HNI Corporation has set a December 4, 2025 deadline for Steelcase Inc. shareholders to elect the consideration they will receive in the $2.2 billion acquisition. Shareholders who have not yet chosen cash, stock, or a mixed option must submit their election forms, along with any required share certificates or guaranteed delivery notices, to Equiniti Trust Company, the exchange agent, by 5:00 p.m. Eastern Time on the deadline date.
Under the terms of the agreement, each Steelcase share will be exchanged for $7.20 in cash and 0.2192 shares of HNI common stock, implying a purchase price of $18.30 per Steelcase share. The transaction will leave HNI shareholders with approximately 64 % ownership of the combined company and Steelcase shareholders with about 36 %.
The merger is driven by complementary product portfolios and dealer networks that will expand customer reach across healthcare, education, hospitality, and corporate markets. HNI projects annual run‑rate synergies of $120 million once fully realized, and the combined entity is expected to be accretive to non‑GAAP earnings per share beginning in 2027. The deal also positions the new company to capitalize on post‑pandemic trends such as hybrid work models, technology integration, and a focus on employee well‑being.
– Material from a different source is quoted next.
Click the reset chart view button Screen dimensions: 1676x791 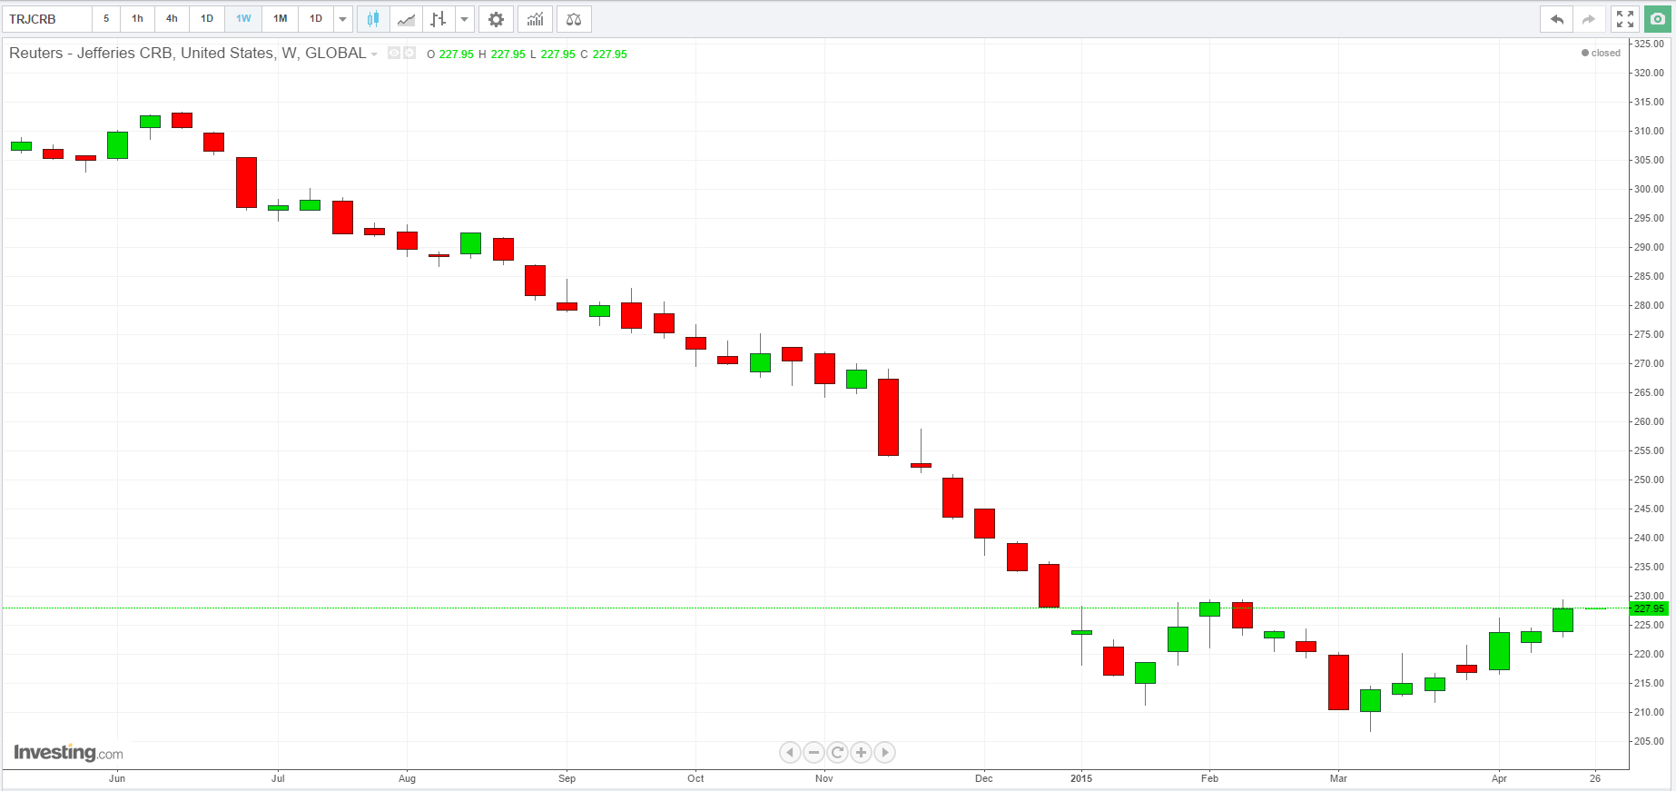(x=838, y=752)
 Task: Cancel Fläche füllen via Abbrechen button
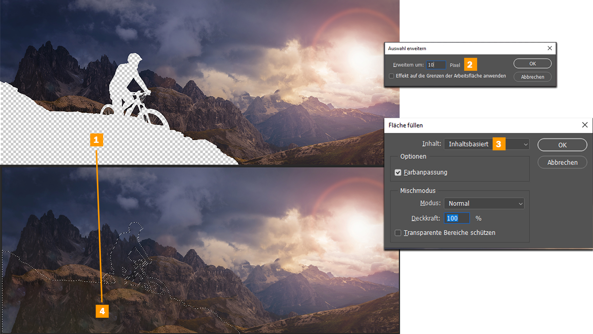pos(562,162)
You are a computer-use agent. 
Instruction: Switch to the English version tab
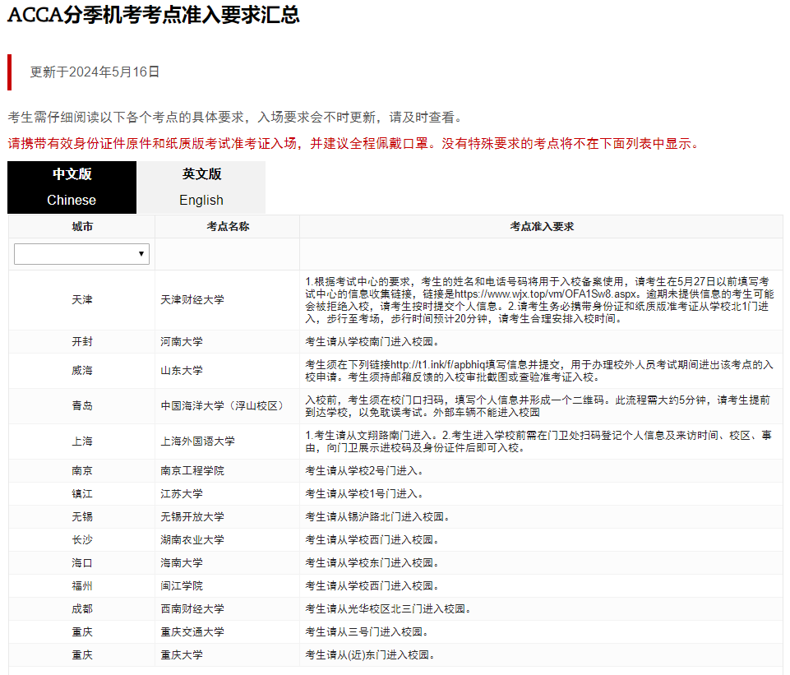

Financially, HNI reported Q3 2025 non‑GAAP diluted EPS of $1.10, beating analyst expectations of $1.07, while revenue of $683.8 million fell short of the $696.2 million estimate, reflecting a 10.8 % operating margin that is the highest in the quarter. Steelcase posted Q3 fiscal 2025 revenue of $794.9 million, a 2 % year‑over‑year increase, and adjusted EPS of $0.30. In Q4 fiscal 2025, Steelcase revenue was $788.0 million with adjusted EPS of $0.26, indicating steady performance across the year.
HNI Chairman, President and CEO Jeffrey Lorenger said the merger “will create a stronger, more diversified company that can better serve our customers across a broader range of industries.” He added that the combined entity will leverage shared dealer networks and complementary product lines to drive growth and operational efficiencies.